Die aufs Neue ausgerichtete, gedankliche Herangehensweise ist ontologisch selbstverständlich, nähert sich proklamierend, selbstpositionierend aber dem Revolutionären, dem Umstürzenden, dem Sensationellen, dem Neuanfang in anderen Bereichen als Fantasie oder Einfallsreichtum auch aus sehr banalen Gründen an. Kulturhistorisch kommt dabei immer in den Sinn, dass „neuer Wein in alten Schläuchen“ die Menschheitsgeschichte seit jeher begleitet. Was also hat es mit dem „neu Denken“ auf sich? Was unterscheidet gegenwärtig zum Beispiel das neu vom anders Denken? Oder vom Originellen?
Historisieren – das Gewesene vergegenwärtigen
Das Neue im Denken zu proklamieren, setzt voraus, dass es etwas Altes im Denken gegeben haben muss. Historie (das Gedachte) wird also durch die Historisierung (durch gegenwärtiges Bewerten des Gedachten) voneinander unterschieden. Grundsätzlich kann das wertfrei sein. Gar nicht wertfrei wird beim „neu Denken“ jedoch ein Bruch, eine Zäsur, eine aktuell heiß debattierte „Zeitenwende“ oder was auch immer manifestiert, das seinen Reiz, seine Dringlichkeit aus dem vermeintlich „Neuen“ bezieht. Nun ist das „Neue“ in allen Denk- und Schaffensbereichen des Menschen längst eine Kategorie, die sich in der Wissenschaft als Erkenntnis, in Produktion oder Planung als Innovation, im politischen Extrem als Revolution, im Architektonischen als Originalität offenbart. Von Kant bis Groys manifestiert sich Skepsis gegenüber dem Neuen genauso wie die Begeisterung dafür.
Architektur „neu denken“?
Das „neu Denken“ beansprucht für sich eine Abkehr vom Veralteten und stattdessen eine Gegenwärtigkeit, die ihresgleichen nicht habe. Wer die Schularchitektur beispielsweise „neu denkt“, muss sicher sein können, dass es ihresgleichen noch nicht gegeben hat. Vertreter künstlicher Intelligenz, postkoloniale Theorien, Zukunftsvorstellungen aller Art rühmen sich des „neu Denkens“.

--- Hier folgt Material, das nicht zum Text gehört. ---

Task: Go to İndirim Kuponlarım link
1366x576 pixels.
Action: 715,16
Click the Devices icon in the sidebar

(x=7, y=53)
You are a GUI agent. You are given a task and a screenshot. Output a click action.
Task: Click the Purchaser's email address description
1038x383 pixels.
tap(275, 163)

Die Abgrenzung zum „alt Denken“ suggeriert die Besonderheit des vermeintlich Neuen im Denken. Die Älteren erinnern sich vielleicht an das nette, aber banalpädagogische Experiment, die Funktionsweise eines Energieumwandlers zu erläutern. So populär karikiert in der „Feuerzangenbowle“, einem noch von Goebbels und Hitler freigegebenen Film von Helmut Weiss aus dem Jahr 1944. In rheinischem Dialekt erläutert Bömmel (Paul Henckels), ein Lehrer alten Schlages: „Heut‘ hammer de Dampfmaschin. Also, wat is en Dampfmaschin? Da stelle mehr uns ma janz dumm.“1) Bemerkenswert ist die Voraussetzung des Erklärens, nämlich dass mit dem „dumm stellen“ kein Vorwissen gebraucht werde. Unwissenheit und keineswegs angeborene oder selbstverschuldete Dummheit charakterisieren in vielen – keineswegs allen! – Fällen das „neu Denken“ als unbeschwerte Naivität, als Befreiungsschlag im traditionell verhafteten Überlegen, mit dem die Gegenwart nicht zu meistern sei. Die Methode funktioniert auch als Variante des Vergessens.

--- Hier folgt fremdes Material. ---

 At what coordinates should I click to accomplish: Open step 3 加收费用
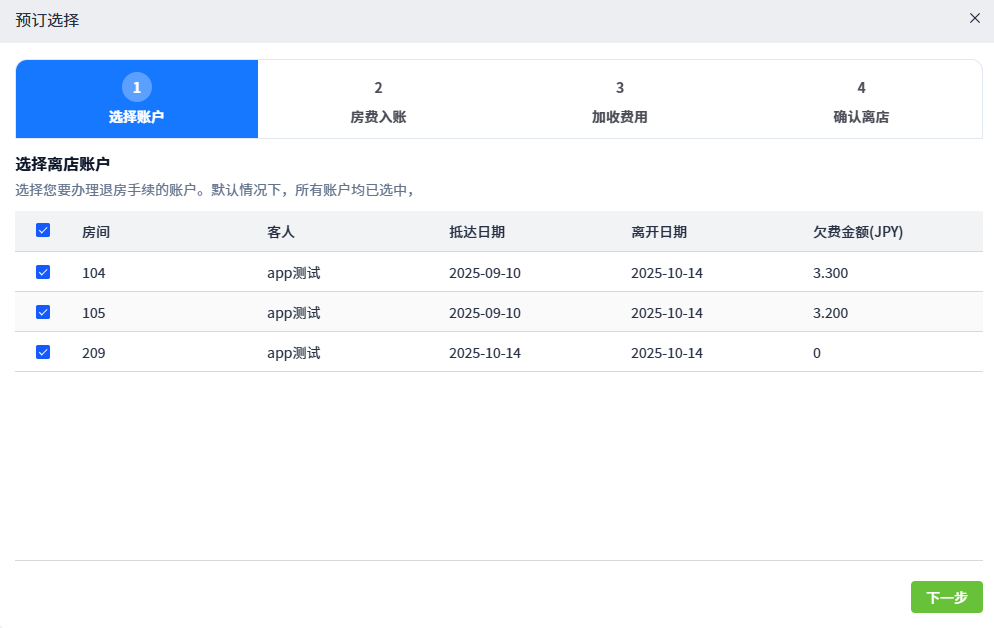pos(620,99)
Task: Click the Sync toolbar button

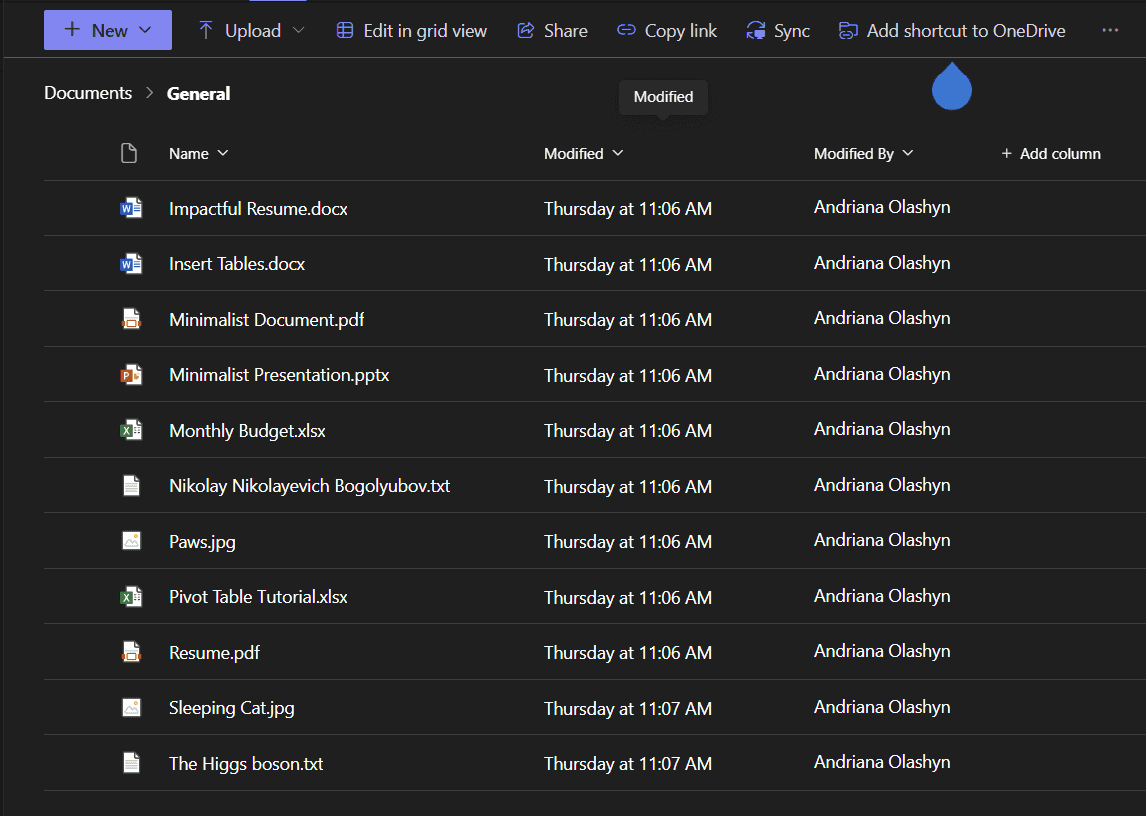Action: tap(778, 31)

Der Wettbewerb: Das Neue oder das Bessere?
Auch die alltagstaugliche Vorstellung, mal von vorn anfangen zu können oder zu müssen, wenn sich ein Wettbewerbsentwurf nach zwei durchgearbeiteten Nächten als Irrweg erweist oder nach einem misslichen Gestaltungsergebnis einen zweiten Anlauf zu versuchen oder – sehr hilfreich – die Sichtweise auf eine Bauaufgabe oder eine Umgebungsanalyse einfach mal zu wechseln: Das alles sind Varianten des Eingeständnisses, zuvor etwas falsch oder dumm oder unter fragwürdigen Voraussetzungen durchdacht zu haben.

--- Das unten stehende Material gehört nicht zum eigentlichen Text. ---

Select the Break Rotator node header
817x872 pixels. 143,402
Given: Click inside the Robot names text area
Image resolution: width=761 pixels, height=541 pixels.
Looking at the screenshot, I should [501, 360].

„Neu Denken“ in der Art, wie der Begriff inzwischen marketingmäßig missbraucht wird, hat sich hoffentlich bald erledigt. Es genügt vollkommen, wenn man überhaupt mal denkt – und das auf der Basis wissenschaftlicher, überprüfbarer Erkenntnis oder beim Überprüfen fantastischer Ideen.